» PAGE EXTRACT

I start to imagine it in the little space just off my kitchen where I now plan to write, I don't trust my instincts though, and at £85 it seems a little over-priced and already beyond my own self-imposed budget. I decide I need my friend Lavender to see it first. Lavender has exquisite taste and will know instantly if it is right for me or my house.

But while I wait I become twitchy and territorial. I strut around the desk in a proprietorial manner. It is already mine and I try to infuse this feeling into the table itself in an effort to deflect any other possible buyers. I ask the woman behind the counter for a tape measure and I ostentatiously start to measure it up. I fling my body over the top as I hurl the tape around its circumference and during the seemingly long wait I endlessly circle it hoping to ward off other captors . Every passing person becomes a threat. I smile as sweetly as I can and try to take on a relaxed and authoritative air but inside I am fraught and angsty.

At last Lavender arrives. She takes one look. She doesn't like it. In fact she can see few, if any, redeeming features. Least of all the price. That’s when my heart really begins to sink.

We leave the shop in silence. I had asked for her opinion but I didn't get the reaction that I wanted and it hurts. The pain involved is by no means on the correct level for a rashly viewed grubby-looking table with inky drawers that someone else has given to a charity shop. But I am feeling disturbingly upset nonetheless.

We troop sullenly back to my house and have lunch. I feel low and dejected. Lavender is distracted by endless calls to her mobile. Lav has a very grand background. Her family have always had 'staff' and appear to have employed half of the local community at some time or other and one of them, a woman in her late 70's who used to be their housekeeper, needs cheering up. Everyone loves Lavender who is a well-bred beacon of tenderness in other peoples lowest moments. I still feel pointedly abject over her treatment of my table but agree to go with her to visit the distraught 'Lily'.

We go in my car and take Lav's dog Osbert with us. Osbert is a small and sharply intelligent cross-breed who smiles regularly to show his need to be included in all things human. He grins at me, as if trying to lift my mood, and shows me a full set of gleaming little doggy teeth. On the drive over Lavender pulls out a box of fudge. Osbert is ushered onto the back seat while Lav and I plough enjoyably through the top layer. This is the most delicious mouthwatering fudge I have ever tasted. It is tooth-meltingly sweet and deeply satisfying. I start to feel a genial warmth and remember that I actually have nothing wrong in my life, in fact my life is really rather good.

Once we arrive at Lily's we go into caring mode and listen as this hard-working and frail woman unfolds her sad tale. She has recently left her husband after 60 years of marriage and has now rented a tiny flat and furnished it exactly the way she wants it. She is thrilled with being on her own, running her own life and has obviously escaped from a cold and unloving marriage. A divorce from her 80 year old husband now looms in front of her and she is beginning to feel daunted and a little lost. It is a wretched situation and she talks and talks, more than a little fragile and desperately trying to hang on to what she has achieved at this stage in life. But she is also now fearful for what the future may hold. She is resolute in her having made the right decision over leaving her husband but she still feels uneasy confusion. One wonders if she has left it all a little too late.

We do our best to support and bolster her spirits, to admire her newly purchased carpet - first time in her life she has chosen something purely for herself, her pleasure is tangible - and sympathize with her feelings of bewilderment and panic.

As we leave her flat I am immensely grateful that the only wrinkle in my day has been the issue of the table and in the face of Lily's torment I can dismiss it as the trivia it truly is.

When we get out to the car again my first thought is of the fudge and the coming pleasure. Lavender rubs her hands together in glee and we both know what we are thinking about.

We open the car door to be greeted by a quiet looking Osbert. He lifts his head toward us. He doesn't smile. All around are strewn the shredded and empty waxy wrappings from the fudge box.

» DATA PROVIDED
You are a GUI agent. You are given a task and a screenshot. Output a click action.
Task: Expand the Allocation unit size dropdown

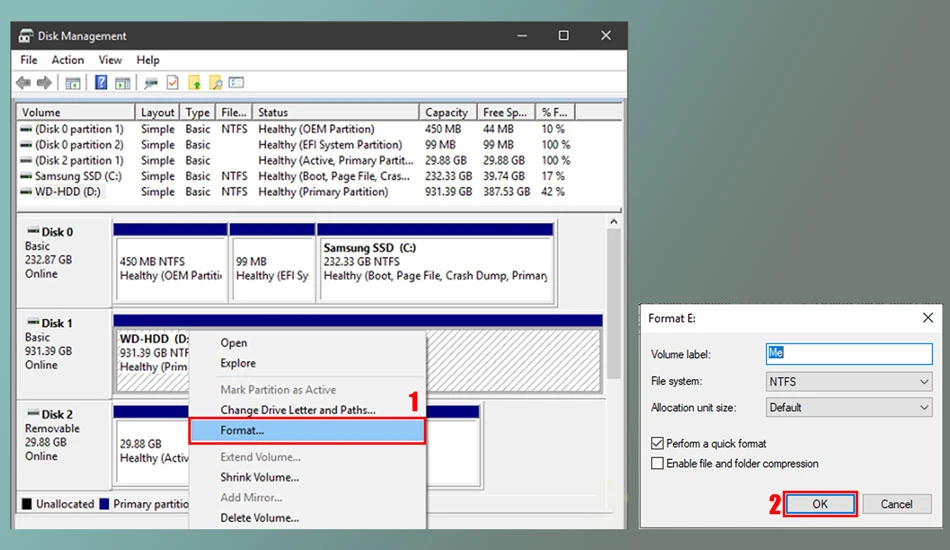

» TASKS AND EXERCISES
(1) Translate this sentence from the table story into Spanish: "We leave the shop in silence."
(2) Copy the table story word for word, from "At last Lavender" to "begins to sink.".
(3) List every name given to a person or animal in the table story.

» SOLUTIONS FOR EACH TASK
(1) Salimos de la tienda en silencio.

(2)
At last Lavender arrives. She takes one look. She doesn't like it. In fact she can see few, if any, redeeming features. Least of all the price. That’s when my heart really begins to sink.

(3)
Lavender (also called Lav)
Osbert
Lily